--- Work instruction ---
Across the listing below, count the lines with "will" in them. Write nothing but the number.

--- Extracted information ---
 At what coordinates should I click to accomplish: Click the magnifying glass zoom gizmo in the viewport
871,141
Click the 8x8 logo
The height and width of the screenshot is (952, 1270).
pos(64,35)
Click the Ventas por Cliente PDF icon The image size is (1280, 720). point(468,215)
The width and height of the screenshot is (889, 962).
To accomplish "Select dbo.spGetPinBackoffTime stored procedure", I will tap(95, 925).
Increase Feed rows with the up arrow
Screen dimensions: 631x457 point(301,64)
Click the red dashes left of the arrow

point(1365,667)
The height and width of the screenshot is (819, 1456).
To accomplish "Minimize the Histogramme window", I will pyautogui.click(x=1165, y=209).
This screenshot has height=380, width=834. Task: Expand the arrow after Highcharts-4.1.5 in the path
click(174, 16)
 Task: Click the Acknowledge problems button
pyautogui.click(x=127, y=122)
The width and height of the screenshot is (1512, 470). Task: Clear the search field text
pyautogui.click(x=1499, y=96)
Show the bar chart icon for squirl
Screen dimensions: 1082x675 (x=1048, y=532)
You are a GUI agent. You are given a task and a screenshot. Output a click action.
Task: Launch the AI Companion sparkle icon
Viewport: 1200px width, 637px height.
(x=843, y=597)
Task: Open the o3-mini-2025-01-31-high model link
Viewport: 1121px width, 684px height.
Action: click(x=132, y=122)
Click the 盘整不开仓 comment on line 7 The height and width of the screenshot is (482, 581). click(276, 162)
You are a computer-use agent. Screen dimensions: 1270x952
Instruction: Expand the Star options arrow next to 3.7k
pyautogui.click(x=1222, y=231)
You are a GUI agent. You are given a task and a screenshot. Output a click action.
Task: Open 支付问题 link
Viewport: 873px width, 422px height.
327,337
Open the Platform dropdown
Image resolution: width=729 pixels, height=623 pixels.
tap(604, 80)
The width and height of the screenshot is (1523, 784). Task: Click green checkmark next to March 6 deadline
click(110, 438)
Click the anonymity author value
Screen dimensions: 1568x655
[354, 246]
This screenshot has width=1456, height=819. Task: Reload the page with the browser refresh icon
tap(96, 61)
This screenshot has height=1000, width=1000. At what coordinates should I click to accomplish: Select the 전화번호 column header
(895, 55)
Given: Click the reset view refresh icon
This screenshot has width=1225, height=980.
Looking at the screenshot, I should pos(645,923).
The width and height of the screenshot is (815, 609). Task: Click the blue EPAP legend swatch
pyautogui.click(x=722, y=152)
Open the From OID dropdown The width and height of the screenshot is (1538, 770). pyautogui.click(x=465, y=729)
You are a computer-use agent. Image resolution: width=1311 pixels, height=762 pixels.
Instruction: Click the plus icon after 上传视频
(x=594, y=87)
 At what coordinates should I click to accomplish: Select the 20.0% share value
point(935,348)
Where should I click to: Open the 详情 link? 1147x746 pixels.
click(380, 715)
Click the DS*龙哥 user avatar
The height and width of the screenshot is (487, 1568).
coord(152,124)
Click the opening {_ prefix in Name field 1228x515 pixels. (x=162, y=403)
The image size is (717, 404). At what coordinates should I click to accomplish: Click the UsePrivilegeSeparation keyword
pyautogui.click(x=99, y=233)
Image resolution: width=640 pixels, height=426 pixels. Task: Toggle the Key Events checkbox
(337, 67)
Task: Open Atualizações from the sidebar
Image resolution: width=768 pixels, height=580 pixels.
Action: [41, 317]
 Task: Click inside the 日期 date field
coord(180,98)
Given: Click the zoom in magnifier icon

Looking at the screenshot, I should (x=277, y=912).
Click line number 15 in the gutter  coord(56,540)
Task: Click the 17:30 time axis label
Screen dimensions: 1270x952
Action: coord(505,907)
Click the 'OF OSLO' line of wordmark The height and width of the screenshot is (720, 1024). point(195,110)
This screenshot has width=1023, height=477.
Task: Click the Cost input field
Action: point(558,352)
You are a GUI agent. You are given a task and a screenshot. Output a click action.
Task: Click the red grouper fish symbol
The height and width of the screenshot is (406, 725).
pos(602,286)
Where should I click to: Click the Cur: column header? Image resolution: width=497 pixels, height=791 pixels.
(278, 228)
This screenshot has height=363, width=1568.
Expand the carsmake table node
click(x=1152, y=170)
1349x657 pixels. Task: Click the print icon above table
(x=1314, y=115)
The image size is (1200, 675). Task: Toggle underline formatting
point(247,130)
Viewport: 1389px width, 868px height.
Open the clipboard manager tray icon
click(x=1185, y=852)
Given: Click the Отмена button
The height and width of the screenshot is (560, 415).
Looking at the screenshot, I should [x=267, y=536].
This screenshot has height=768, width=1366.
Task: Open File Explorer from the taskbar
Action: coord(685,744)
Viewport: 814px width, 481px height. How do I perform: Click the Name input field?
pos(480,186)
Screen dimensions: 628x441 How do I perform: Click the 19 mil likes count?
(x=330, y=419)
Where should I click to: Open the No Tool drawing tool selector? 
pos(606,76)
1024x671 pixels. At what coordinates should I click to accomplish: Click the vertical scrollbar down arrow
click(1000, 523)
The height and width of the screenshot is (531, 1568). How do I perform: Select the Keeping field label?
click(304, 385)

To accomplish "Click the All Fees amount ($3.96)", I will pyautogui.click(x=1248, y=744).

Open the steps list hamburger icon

--- Solution for this task ---
3